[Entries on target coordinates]

==========

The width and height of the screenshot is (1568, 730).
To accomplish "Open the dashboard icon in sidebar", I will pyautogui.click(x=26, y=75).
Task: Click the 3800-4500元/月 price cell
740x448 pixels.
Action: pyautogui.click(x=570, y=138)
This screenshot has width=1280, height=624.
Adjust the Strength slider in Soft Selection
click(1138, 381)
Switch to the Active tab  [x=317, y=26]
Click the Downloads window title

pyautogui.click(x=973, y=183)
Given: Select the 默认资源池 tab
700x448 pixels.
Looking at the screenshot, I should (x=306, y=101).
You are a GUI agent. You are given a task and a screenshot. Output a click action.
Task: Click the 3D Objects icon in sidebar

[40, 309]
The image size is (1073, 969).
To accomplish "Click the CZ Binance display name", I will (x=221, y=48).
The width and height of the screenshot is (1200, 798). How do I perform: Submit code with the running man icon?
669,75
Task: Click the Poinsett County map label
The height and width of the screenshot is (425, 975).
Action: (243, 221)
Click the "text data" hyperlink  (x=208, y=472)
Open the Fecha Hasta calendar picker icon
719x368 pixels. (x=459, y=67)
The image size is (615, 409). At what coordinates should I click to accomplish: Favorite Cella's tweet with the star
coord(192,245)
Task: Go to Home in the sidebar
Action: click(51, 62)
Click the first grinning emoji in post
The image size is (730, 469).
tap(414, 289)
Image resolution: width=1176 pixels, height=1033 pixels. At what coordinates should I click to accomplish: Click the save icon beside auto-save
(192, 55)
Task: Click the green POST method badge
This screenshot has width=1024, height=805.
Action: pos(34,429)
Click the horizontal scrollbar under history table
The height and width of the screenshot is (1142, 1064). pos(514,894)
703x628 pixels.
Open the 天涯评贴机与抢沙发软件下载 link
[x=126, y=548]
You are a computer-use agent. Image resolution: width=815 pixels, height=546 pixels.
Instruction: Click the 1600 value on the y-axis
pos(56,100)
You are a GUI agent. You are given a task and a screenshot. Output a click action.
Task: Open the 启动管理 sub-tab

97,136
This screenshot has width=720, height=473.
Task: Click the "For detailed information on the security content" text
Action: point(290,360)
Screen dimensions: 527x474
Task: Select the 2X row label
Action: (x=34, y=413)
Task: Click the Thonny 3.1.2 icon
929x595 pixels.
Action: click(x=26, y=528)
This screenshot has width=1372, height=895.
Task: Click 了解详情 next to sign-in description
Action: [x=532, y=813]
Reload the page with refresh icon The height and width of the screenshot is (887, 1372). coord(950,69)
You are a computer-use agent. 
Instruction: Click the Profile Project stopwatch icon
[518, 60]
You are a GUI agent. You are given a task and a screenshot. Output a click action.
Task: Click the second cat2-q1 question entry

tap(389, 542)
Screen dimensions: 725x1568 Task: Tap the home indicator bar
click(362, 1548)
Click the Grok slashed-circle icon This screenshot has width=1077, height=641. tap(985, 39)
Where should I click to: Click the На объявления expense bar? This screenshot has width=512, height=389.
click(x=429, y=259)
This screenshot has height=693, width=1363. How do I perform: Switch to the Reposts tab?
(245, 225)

==========

- _Work instructions_
Copy out every one of these lines word for word.

- _Response for this exercise_
The width and height of the screenshot is (1568, 730).
To accomplish "Open the dashboard icon in sidebar", I will pyautogui.click(x=26, y=75).
Task: Click the 3800-4500元/月 price cell
740x448 pixels.
Action: pyautogui.click(x=570, y=138)
This screenshot has width=1280, height=624.
Adjust the Strength slider in Soft Selection
click(1138, 381)
Switch to the Active tab  [x=317, y=26]
Click the Downloads window title

pyautogui.click(x=973, y=183)
Given: Select the 默认资源池 tab
700x448 pixels.
Looking at the screenshot, I should (x=306, y=101).
You are a GUI agent. You are given a task and a screenshot. Output a click action.
Task: Click the 3D Objects icon in sidebar

[40, 309]
The image size is (1073, 969).
To accomplish "Click the CZ Binance display name", I will (x=221, y=48).
The width and height of the screenshot is (1200, 798). How do I perform: Submit code with the running man icon?
669,75
Task: Click the Poinsett County map label
The height and width of the screenshot is (425, 975).
Action: (243, 221)
Click the "text data" hyperlink  (x=208, y=472)
Open the Fecha Hasta calendar picker icon
719x368 pixels. (x=459, y=67)
The image size is (615, 409). At what coordinates should I click to accomplish: Favorite Cella's tweet with the star
coord(192,245)
Task: Go to Home in the sidebar
Action: click(51, 62)
Click the first grinning emoji in post
The image size is (730, 469).
tap(414, 289)
Image resolution: width=1176 pixels, height=1033 pixels. At what coordinates should I click to accomplish: Click the save icon beside auto-save
(192, 55)
Task: Click the green POST method badge
This screenshot has width=1024, height=805.
Action: pos(34,429)
Click the horizontal scrollbar under history table
The height and width of the screenshot is (1142, 1064). pos(514,894)
703x628 pixels.
Open the 天涯评贴机与抢沙发软件下载 link
[x=126, y=548]
You are a computer-use agent. Image resolution: width=815 pixels, height=546 pixels.
Instruction: Click the 1600 value on the y-axis
pos(56,100)
You are a GUI agent. You are given a task and a screenshot. Output a click action.
Task: Open the 启动管理 sub-tab

97,136
This screenshot has width=720, height=473.
Task: Click the "For detailed information on the security content" text
Action: point(290,360)
Screen dimensions: 527x474
Task: Select the 2X row label
Action: (x=34, y=413)
Task: Click the Thonny 3.1.2 icon
929x595 pixels.
Action: click(x=26, y=528)
This screenshot has width=1372, height=895.
Task: Click 了解详情 next to sign-in description
Action: [x=532, y=813]
Reload the page with refresh icon The height and width of the screenshot is (887, 1372). coord(950,69)
You are a computer-use agent. 
Instruction: Click the Profile Project stopwatch icon
[518, 60]
You are a GUI agent. You are given a task and a screenshot. Output a click action.
Task: Click the second cat2-q1 question entry

tap(389, 542)
Screen dimensions: 725x1568 Task: Tap the home indicator bar
click(362, 1548)
Click the Grok slashed-circle icon This screenshot has width=1077, height=641. tap(985, 39)
Where should I click to: Click the На объявления expense bar? This screenshot has width=512, height=389.
click(x=429, y=259)
This screenshot has height=693, width=1363. How do I perform: Switch to the Reposts tab?
(245, 225)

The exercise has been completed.